What you produce should match the records exactly, line for line.

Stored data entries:
-- Opening Marker --

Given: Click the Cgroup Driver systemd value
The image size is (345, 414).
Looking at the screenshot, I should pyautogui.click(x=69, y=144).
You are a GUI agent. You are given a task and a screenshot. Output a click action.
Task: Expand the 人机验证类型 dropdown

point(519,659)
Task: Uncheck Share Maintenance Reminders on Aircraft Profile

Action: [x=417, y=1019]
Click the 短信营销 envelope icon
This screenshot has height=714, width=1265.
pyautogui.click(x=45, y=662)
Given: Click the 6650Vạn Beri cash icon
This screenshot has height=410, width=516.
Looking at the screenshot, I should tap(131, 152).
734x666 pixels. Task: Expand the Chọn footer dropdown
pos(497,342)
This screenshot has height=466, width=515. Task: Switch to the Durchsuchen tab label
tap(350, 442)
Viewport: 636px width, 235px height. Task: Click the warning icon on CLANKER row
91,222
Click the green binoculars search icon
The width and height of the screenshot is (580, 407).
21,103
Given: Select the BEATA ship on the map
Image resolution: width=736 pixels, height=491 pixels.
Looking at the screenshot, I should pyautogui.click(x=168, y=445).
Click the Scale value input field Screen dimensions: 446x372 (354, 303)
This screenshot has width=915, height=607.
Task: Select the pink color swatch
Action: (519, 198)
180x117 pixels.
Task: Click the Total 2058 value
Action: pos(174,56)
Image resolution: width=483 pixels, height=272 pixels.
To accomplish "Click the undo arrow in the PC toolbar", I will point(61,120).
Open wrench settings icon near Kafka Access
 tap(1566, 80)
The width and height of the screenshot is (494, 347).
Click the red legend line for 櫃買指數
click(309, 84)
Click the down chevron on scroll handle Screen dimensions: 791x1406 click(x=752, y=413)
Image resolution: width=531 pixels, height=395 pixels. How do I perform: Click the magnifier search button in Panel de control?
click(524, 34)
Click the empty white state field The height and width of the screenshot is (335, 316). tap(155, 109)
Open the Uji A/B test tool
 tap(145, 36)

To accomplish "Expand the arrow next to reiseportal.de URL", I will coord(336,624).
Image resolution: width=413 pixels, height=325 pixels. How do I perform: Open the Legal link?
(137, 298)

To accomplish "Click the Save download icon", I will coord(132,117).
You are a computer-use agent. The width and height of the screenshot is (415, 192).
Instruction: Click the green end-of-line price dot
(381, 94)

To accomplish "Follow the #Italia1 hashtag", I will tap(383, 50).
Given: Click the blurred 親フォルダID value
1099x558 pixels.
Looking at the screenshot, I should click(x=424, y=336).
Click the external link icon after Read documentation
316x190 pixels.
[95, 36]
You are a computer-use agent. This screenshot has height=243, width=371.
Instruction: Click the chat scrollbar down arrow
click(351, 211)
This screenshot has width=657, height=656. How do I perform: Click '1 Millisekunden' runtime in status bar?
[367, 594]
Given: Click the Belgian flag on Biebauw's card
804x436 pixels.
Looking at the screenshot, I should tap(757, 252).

-- Closing Marker --

## [WRITTEN RESPONSE]
Given: Click the Cgroup Driver systemd value
The image size is (345, 414).
Looking at the screenshot, I should pyautogui.click(x=69, y=144).
You are a GUI agent. You are given a task and a screenshot. Output a click action.
Task: Expand the 人机验证类型 dropdown

point(519,659)
Task: Uncheck Share Maintenance Reminders on Aircraft Profile

Action: [x=417, y=1019]
Click the 短信营销 envelope icon
This screenshot has height=714, width=1265.
pyautogui.click(x=45, y=662)
Given: Click the 6650Vạn Beri cash icon
This screenshot has height=410, width=516.
Looking at the screenshot, I should tap(131, 152).
734x666 pixels. Task: Expand the Chọn footer dropdown
pos(497,342)
This screenshot has height=466, width=515. Task: Switch to the Durchsuchen tab label
tap(350, 442)
Viewport: 636px width, 235px height. Task: Click the warning icon on CLANKER row
91,222
Click the green binoculars search icon
The width and height of the screenshot is (580, 407).
21,103
Given: Select the BEATA ship on the map
Image resolution: width=736 pixels, height=491 pixels.
Looking at the screenshot, I should pyautogui.click(x=168, y=445).
Click the Scale value input field Screen dimensions: 446x372 (354, 303)
This screenshot has width=915, height=607.
Task: Select the pink color swatch
Action: (519, 198)
180x117 pixels.
Task: Click the Total 2058 value
Action: pos(174,56)
Image resolution: width=483 pixels, height=272 pixels.
To accomplish "Click the undo arrow in the PC toolbar", I will point(61,120).
Open wrench settings icon near Kafka Access
 tap(1566, 80)
The width and height of the screenshot is (494, 347).
Click the red legend line for 櫃買指數
click(309, 84)
Click the down chevron on scroll handle Screen dimensions: 791x1406 click(x=752, y=413)
Image resolution: width=531 pixels, height=395 pixels. How do I perform: Click the magnifier search button in Panel de control?
click(524, 34)
Click the empty white state field The height and width of the screenshot is (335, 316). tap(155, 109)
Open the Uji A/B test tool
 tap(145, 36)

To accomplish "Expand the arrow next to reiseportal.de URL", I will coord(336,624).
Image resolution: width=413 pixels, height=325 pixels. How do I perform: Open the Legal link?
(137, 298)

To accomplish "Click the Save download icon", I will coord(132,117).
You are a computer-use agent. The width and height of the screenshot is (415, 192).
Instruction: Click the green end-of-line price dot
(381, 94)

To accomplish "Follow the #Italia1 hashtag", I will tap(383, 50).
Given: Click the blurred 親フォルダID value
1099x558 pixels.
Looking at the screenshot, I should click(x=424, y=336).
Click the external link icon after Read documentation
316x190 pixels.
[95, 36]
You are a computer-use agent. This screenshot has height=243, width=371.
Instruction: Click the chat scrollbar down arrow
click(351, 211)
This screenshot has width=657, height=656. How do I perform: Click '1 Millisekunden' runtime in status bar?
[367, 594]
Given: Click the Belgian flag on Biebauw's card
804x436 pixels.
Looking at the screenshot, I should tap(757, 252).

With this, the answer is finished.